Maybe I am tired of my generic answer. Maybe I just needed to vent. Maybe I had the urge to test the sincerity of the question. Maybe a higher power knew I needed to hear the heartfelt response that I received. I don't know... maybe it was all of the above.
So, in response to the question, I answered something like this...
"He's okay I guess... I think this medication has been hard on him. There have been some noticeable changes in his mood and he has not been sleeping well. Both are possible side effects of the seizure medication. I am supposed to wait 10 days before I get his blood drawn so that they can check his "chemical balance". It's a hard call.
How are you doing? Did you get your water heater fixed?"
I have to admit that I expected the usual "I am so sorry to hear that". Instead, I got this... (I removed the details about the water heater... she got a new one in case your wondering :)

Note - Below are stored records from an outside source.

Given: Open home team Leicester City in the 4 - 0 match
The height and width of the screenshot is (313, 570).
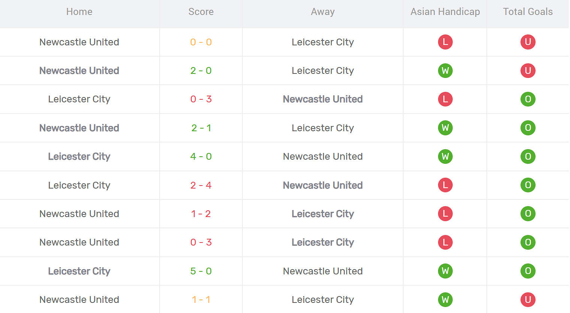Looking at the screenshot, I should (79, 156).
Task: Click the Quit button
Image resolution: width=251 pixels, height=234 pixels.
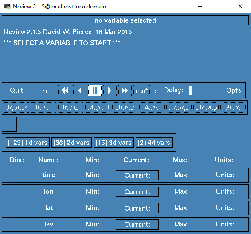Action: 16,90
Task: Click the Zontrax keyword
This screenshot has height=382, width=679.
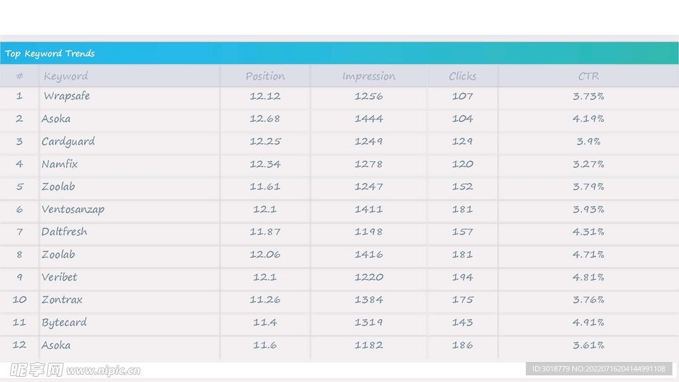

"Justin- hate to hear!!! I know it's all hard on him and you. Medicine really is trial and error and until they have it all adjusted correctly I know it can be physically and emotionally draining.
I pray it all comes together quickly. When the circumstances try to over take you stop take a deep breath and reassure your self there is a light. When the pressure and uncertainty seems more than you can bear within your heart cast it on a loving God. I know that may seem trivial and twilight zone-ish do do do do...but there is a God whose ways are greater than ours. He works out every detail of our life according to his plan though through it all we don't always understand and it doesn't come as quickly as we would like at times but he still knows, he still cares, and he still has it under his control if we give it to him. Better to know than not to know. Better to be working on resolve then not.
I know you are troubled as a mother...I can't imagine! But his word says he gives peace that passes all understanding in spite of our circumstances. He is able to put a settling in our heart and a reassurance of him beyond what we can understand in logic. We all have moments of despair but when we recognize we are there he just asks us to cast it on him.
Any thing I can do...let me know!! Just need to vent...call me. May not have an answer but i can be a download for you:)"
Of course I cried. I can hold it together much better if I don't think about it - AT ALL!!
Life's challenges sure have a way of knocking you on your ass, that's for sure.
One day at a time ~ right?
Thank you to everyone who commented on my last post. Your words lifted my spirits more than you can imagine.